*VORLIEGENDER TEXT*.
************

Raumwirksamkeit der erneuerbaren Energien
Lange mussten die Schüler*innen aus
dem ersten Projektjahr aufgrund der coronabedingten Kontaktbeschränkungen warten;
aber am 23./24. Juni 2022 war es nun endlich so weit: Für die Hildesheimer
Abiturient*innen des Seminarfachs ging es auf eine zweitägige Exkursion nach
Göttingen und in den Harz.
Nachdem die Teilnehmenden
gemeinsam mit Frau Studienrätin Platz und Herrn Studienrat Kleinebörger
pünktlich am Göttinger Bahnhof ankamen, konnten sie auf der Fahrt mit dem
Stadtbus zum Nordcampus schon erste Eindrücke von der Universitätsstadt
Göttingen gewinnen – eine gute Gelegenheit, die eigenen Zukunftspläne
weiterzudenken, denn einige der Schüleri*nnen spielen mit dem Gedanken, zum
Studium nach Göttingen zu kommen.

************

*GEZEIGTE EINTRÄGE*.

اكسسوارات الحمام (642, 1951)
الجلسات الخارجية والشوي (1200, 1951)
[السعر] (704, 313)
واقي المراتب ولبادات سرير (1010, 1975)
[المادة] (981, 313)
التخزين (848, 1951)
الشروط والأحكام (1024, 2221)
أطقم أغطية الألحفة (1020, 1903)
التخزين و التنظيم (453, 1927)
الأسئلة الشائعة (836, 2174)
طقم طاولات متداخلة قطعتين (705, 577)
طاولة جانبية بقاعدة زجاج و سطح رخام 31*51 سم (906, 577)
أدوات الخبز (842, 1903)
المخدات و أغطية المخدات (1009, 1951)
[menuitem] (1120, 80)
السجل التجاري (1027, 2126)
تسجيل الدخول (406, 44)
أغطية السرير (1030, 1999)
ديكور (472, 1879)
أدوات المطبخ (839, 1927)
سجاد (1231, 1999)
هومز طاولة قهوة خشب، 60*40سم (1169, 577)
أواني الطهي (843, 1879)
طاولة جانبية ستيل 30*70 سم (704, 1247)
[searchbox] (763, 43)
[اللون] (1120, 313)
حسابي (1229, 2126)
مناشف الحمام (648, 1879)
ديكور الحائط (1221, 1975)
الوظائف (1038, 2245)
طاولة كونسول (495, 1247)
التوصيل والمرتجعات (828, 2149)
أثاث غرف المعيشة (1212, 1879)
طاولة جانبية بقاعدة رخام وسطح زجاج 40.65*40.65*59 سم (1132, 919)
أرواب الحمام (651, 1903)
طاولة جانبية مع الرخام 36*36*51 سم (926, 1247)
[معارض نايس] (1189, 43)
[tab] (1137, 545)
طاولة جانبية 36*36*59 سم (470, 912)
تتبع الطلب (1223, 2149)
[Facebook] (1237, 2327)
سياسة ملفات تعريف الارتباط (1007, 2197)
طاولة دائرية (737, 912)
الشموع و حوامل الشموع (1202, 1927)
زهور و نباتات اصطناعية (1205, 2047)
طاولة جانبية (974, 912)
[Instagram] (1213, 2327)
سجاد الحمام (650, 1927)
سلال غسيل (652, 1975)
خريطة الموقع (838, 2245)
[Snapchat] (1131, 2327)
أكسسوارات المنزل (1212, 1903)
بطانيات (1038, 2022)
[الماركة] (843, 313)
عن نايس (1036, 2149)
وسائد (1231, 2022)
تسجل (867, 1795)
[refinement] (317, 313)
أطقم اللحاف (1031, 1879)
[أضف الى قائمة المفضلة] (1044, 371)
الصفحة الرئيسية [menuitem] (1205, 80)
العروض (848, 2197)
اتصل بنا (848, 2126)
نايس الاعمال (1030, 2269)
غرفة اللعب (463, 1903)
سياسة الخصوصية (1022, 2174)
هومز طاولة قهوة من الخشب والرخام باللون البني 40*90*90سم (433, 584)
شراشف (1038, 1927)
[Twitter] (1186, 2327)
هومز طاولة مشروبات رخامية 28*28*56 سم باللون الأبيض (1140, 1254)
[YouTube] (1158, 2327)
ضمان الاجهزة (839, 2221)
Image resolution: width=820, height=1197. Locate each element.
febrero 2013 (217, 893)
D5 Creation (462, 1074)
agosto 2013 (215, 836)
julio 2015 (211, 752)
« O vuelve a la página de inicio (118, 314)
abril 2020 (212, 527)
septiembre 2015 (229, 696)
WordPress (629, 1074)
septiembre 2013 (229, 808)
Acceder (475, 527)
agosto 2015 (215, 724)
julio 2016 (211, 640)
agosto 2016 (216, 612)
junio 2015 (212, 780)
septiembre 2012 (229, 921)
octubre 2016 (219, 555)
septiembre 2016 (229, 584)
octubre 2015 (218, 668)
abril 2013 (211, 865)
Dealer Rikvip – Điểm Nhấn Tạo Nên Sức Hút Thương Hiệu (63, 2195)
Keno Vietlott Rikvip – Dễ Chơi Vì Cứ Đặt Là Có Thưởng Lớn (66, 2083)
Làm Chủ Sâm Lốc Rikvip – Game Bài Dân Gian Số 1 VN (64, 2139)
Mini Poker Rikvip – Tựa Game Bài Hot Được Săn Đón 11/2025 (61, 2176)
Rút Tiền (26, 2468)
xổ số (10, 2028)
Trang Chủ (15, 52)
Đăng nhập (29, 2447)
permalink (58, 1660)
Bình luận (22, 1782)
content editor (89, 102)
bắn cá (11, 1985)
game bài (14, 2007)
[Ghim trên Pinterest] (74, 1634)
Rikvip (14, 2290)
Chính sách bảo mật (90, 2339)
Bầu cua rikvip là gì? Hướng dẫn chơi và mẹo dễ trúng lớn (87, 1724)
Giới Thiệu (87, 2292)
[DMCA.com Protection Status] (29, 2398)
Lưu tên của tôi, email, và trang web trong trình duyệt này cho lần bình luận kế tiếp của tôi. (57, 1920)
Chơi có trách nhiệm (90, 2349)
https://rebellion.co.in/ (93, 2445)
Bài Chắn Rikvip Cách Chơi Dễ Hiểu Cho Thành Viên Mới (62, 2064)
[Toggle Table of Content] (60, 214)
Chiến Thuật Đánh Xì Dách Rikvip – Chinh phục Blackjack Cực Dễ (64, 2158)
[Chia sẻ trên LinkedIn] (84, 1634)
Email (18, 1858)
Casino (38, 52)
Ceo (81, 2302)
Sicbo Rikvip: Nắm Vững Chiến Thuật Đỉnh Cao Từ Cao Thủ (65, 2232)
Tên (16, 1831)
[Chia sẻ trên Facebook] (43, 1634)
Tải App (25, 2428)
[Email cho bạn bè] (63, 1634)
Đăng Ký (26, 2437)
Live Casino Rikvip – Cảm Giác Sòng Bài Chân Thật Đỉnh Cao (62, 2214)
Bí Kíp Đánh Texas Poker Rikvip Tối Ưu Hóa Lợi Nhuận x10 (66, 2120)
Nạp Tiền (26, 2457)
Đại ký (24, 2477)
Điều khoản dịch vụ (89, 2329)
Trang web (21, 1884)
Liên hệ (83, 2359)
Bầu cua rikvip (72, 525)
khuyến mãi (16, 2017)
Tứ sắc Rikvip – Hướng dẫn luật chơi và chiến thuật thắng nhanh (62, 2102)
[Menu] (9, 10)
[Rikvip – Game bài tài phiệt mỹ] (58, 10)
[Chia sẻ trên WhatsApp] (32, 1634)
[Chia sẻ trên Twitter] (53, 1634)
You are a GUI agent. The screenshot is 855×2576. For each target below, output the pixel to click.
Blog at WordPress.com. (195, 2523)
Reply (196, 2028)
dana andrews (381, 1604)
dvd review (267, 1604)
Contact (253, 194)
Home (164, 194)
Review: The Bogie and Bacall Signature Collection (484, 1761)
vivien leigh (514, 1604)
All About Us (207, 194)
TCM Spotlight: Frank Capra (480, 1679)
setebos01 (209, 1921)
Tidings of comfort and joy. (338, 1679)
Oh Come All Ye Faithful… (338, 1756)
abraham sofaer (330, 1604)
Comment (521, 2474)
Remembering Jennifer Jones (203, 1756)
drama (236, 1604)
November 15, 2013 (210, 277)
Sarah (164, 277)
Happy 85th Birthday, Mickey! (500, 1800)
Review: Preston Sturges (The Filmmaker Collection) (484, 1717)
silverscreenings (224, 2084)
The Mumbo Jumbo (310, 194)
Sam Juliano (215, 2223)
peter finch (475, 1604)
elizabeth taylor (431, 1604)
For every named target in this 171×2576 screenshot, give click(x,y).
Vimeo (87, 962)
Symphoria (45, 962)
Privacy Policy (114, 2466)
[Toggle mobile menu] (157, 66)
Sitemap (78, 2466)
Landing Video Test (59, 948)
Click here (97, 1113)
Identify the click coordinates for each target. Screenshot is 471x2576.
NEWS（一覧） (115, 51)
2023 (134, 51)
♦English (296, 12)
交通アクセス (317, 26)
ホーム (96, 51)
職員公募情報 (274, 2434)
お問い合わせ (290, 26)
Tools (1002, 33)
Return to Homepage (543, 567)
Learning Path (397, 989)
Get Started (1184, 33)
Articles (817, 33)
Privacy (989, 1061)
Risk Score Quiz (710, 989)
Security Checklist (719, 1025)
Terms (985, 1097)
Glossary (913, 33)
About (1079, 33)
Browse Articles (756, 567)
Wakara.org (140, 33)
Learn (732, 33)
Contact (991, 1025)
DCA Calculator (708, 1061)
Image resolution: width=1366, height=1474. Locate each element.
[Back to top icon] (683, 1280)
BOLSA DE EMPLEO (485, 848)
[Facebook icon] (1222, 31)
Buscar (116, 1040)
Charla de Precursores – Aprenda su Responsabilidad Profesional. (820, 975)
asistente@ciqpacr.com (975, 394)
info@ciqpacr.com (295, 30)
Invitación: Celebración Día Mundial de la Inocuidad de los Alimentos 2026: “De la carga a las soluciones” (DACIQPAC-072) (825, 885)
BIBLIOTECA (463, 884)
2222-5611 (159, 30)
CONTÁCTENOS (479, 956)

************

*DEINE AUFGABE*.
Beantworte zum Exkursionsbericht oben diese Fragen:
1. An welchen Tagen fand die Exkursion statt?
2. Welche Lehrkräfte kamen mit den Teilnehmenden am Göttinger Bahnhof an?
3. Mit welchem Verkehrsmittel fuhren die Teilnehmenden zum Nordcampus?

*ANTWORT ZUR AUFGABE*.
1. Am 23. und 24. Juni 2022.
2. Frau Studienrätin Platz und Herr Studienrat Kleinebörger.
3. Mit dem Stadtbus.